§ Task
Continue the account of the drive over the Swiss Alpine passes, starting after its final sentence.

Saturday morning marked the start of our first full-day mountain driving. But before we could enjoy the panorama of the Swiss Alps, we had to overcome some boring Autobahn driving in Switzerland. Since it’s well-known that the penalties for speeding are one of the highest in the world, we were happy to use our cruise-control and set it to the maximum speed of 120 km/h (75 mph).

After roughly one hour we reached the Klausenpass, our first mountain pass adventure. The Klausenpass connects the small villages of Spiringen and Altdorf with each other. Its highest point is at 1,948 meters above sea level. Back in the old days, from 1922 to 1934, the pass was used for mountain races due to his challenging route.

Thanks to very limited traffic we were able to enjoy the pass to its fullest. Clearly, the more powerful X4 M Competition with its xDrive all-wheel drive system was much faster compared to my BMW M2. Nonetheless, I enjoyed the curvy roads and the challenge to stick to the back of the X4 M.

Our next pass on our way was the Sustenpass with its highest point at 2,224 meters above sea level. The pass connects the settlements of Wassen with Innerkirchen. The Sustenpass is one of the highest alpine passes in Switzerland which are closed from November until the end of May. The descent to the canton of Innertkirchen offers stunning views, such as the Dammastock with its top at 3,630 meter.

The next journey took us from the top of the Sustenpass directly to Interlaken. In the village of Interlaken we stopped for a quick lunch break and were able to meet a fellow BMW enthusias – Julie from Switzerland and her BMW Z4 M40i. Julie joined us for our drive from Interlaken towards the city of Lauterbrunnen. Lauterbrunnen and the surrounding region are located in a valley with over 150 waterfalls and water jumps and were added to the UNESCO world heritage in 2007.

Our last tour of the day took us to the highest point of the Grimselpass which where our hotel for the night was located. The Grimselpass connects the Upper Berner valley with the Oberwallis area and reaches a maximum altitude of 2,164 meters.

The next morning we got up very early in order to catch the first sunlight of the day on top of the pass. Thanks to a midnight drive from Munich to the top of the Grimselpass, our friend Julian (@mybmwadventures) joined us for the day with his BMW M2 Competition.

§ Supplied data
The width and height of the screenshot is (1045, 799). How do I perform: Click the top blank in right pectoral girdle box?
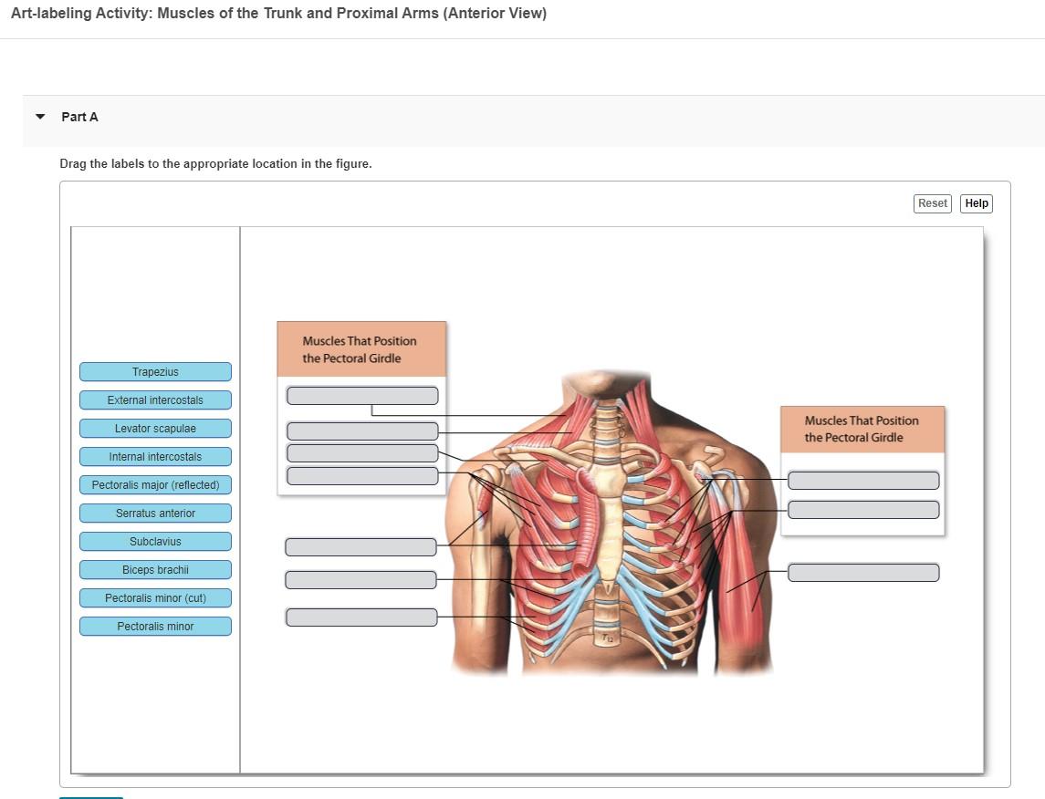click(862, 480)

§ The response
Now our M team was complete and a day full of sheer driving pleasure was ahead of us. After leaving the top of the pass, we stopped at our first adventure of the day, the Furkapass and snapped some photos.

The Furkapass links the cantons Uri with Wallis and reaches a maximum altitude of 2,429 meters. Here, back in 1964, the James Bond movie Goldfinger was filmed. Even one curve, where Bond stopped his Aston Martin DB7, is named after the fictional secret service agent. The absolute highlight of the Furkapass is the abandoned Hotel Belvedere which we used immediately for a cool photo shot of our M cars.

We continued our drive via the Oberalbpass which is taking us to the source of the river Rhine, marked by a lighthouse in the mountains. What an unreal building in the middle of the Alps!

It highlights the beginning of the Rhine while another lighthouse, about 1,233 km to the north, marks the ending of the river where it terminates into the North Sea. But it was once again a cool drive up to the highest point and as well a fancy spot for taking photos.

Our last mountain pass before we would be heading back towards Munich was the Albulapass. Once again we encountered only light traffic and we were able to push our cars to the (allowed) limit. The Albulapass tops out at 2,312 meters and was therefore the second highest pass on our tour.

However, it offered the most stunning mountain panorama. Just before the top of the pass I was lucky enough to find an empty parking lot which I conquered for a photo session with my M2.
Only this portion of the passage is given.